If everything good is impossible, maybe the USA should just cease to exist? Why is it that China can achieve so much so quickly when the USA hasn't achieved anything remotely positive since the fucking moon landing?
Because that is building a station in an area that did not previously have that form of transportation, and thus does not have a massive quantity of people that rely on it for daily survival?
What a fucking bizarre train of thought. Literally toddler logic, “Waaaah, the fix isn’t simple and easy so it might as well cease to be! Fuck all the working people that make up the population! Here’s an asinine reason why they all deserve to be thrown in the garbage!”
Also really? I despise the US too, and it’s leadership has been a force of immense evil, but you can’t think of a single positive thing someone in the US has done, or a single positive thing that has happened in the US in the past 50 years? Not a single thing?
Also why has China been able to accomplish so much? Their systems of organization. That’s it. The end. What else do you want to know?
Also really? I despise the US too, and it’s leadership has been a force of immense evil, but you can’t think of a single positive thing someone in the US has done, or a single positive thing that has happened in the US in the past 50 years? Not a single thing?
It's like trying to find the good in apartheid South Africa. Something positive must be there (the music), but overall, it's not good.
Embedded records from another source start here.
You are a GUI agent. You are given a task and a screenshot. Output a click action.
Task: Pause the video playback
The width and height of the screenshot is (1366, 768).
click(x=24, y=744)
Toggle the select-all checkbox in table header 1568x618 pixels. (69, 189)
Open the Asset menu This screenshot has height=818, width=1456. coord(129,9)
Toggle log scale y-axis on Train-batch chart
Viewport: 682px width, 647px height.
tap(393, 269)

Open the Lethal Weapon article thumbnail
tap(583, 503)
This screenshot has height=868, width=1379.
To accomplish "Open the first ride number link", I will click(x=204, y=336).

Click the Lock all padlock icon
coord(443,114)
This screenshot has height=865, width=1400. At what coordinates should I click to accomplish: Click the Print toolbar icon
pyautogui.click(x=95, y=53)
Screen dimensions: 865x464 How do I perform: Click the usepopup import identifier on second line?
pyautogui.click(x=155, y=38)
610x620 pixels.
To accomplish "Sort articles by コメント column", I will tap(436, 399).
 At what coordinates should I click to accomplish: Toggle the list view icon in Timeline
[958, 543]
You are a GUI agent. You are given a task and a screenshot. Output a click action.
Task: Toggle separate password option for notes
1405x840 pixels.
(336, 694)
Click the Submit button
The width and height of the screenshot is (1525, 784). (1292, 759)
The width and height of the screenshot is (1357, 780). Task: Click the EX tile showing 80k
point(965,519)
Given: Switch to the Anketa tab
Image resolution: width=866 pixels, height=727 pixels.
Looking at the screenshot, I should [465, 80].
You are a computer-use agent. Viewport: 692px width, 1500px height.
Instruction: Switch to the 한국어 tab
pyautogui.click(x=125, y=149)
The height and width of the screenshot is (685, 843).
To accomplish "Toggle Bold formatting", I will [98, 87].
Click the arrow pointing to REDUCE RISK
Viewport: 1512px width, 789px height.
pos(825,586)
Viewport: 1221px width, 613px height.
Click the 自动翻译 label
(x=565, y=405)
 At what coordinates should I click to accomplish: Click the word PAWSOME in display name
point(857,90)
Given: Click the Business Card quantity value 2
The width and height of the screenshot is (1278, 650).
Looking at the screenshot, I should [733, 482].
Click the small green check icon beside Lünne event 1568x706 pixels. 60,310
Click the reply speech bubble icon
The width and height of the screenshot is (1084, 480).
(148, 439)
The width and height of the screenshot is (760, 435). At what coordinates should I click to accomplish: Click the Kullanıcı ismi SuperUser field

Their systems of organization.
We should adopt this here. Other countries with relatively old metro lines (South Korea's oldest was built in 1974, China's oldest is three years older) have a shitload of people using them but also ways to repair and upgrade things (already discussed by others in this thread) without too much inconvenience. NYC doesn't upgrade its subway because it's run by shitlibs who are owned by the bourgeoisie, who lose money when society is even remotely functional.
I agree wholeheartedly, about the adoption, but those types of upgrades and repairs happen quickly and with minimal invasiveness as to not cause disruption. I was arguing against the wholesale shutting down of stations to run repairs and leave tens of thousands completely stuck and screwed over.
It’s like trying to find the good in apartheid South Africa. Something positive must be there (the music), but overall, it’s not good.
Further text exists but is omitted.